- **To do**
Identify each line of the items below that contains the word "file", and copy every such line in full.

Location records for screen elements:
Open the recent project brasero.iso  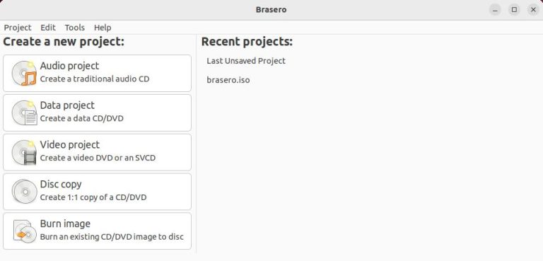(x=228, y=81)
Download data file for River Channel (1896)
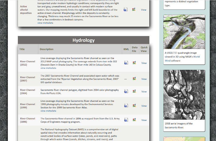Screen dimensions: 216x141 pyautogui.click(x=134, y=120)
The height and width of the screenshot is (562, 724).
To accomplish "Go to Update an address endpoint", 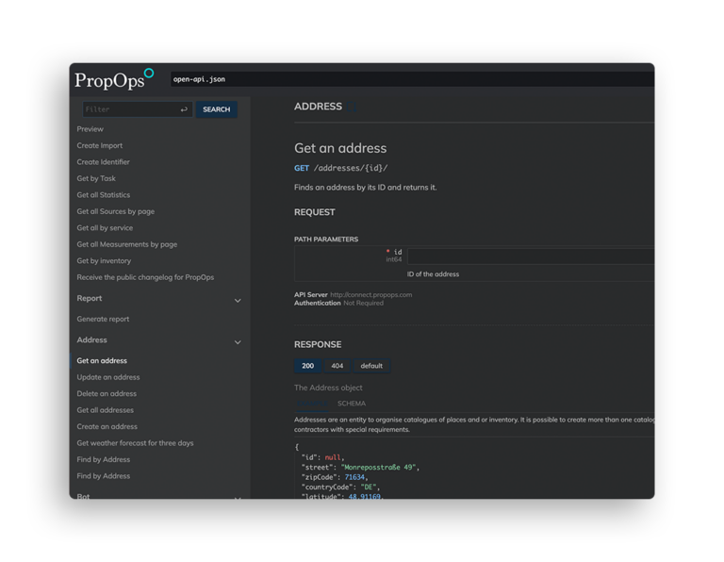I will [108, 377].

- **Task output**
Download data file for River Channel (1896)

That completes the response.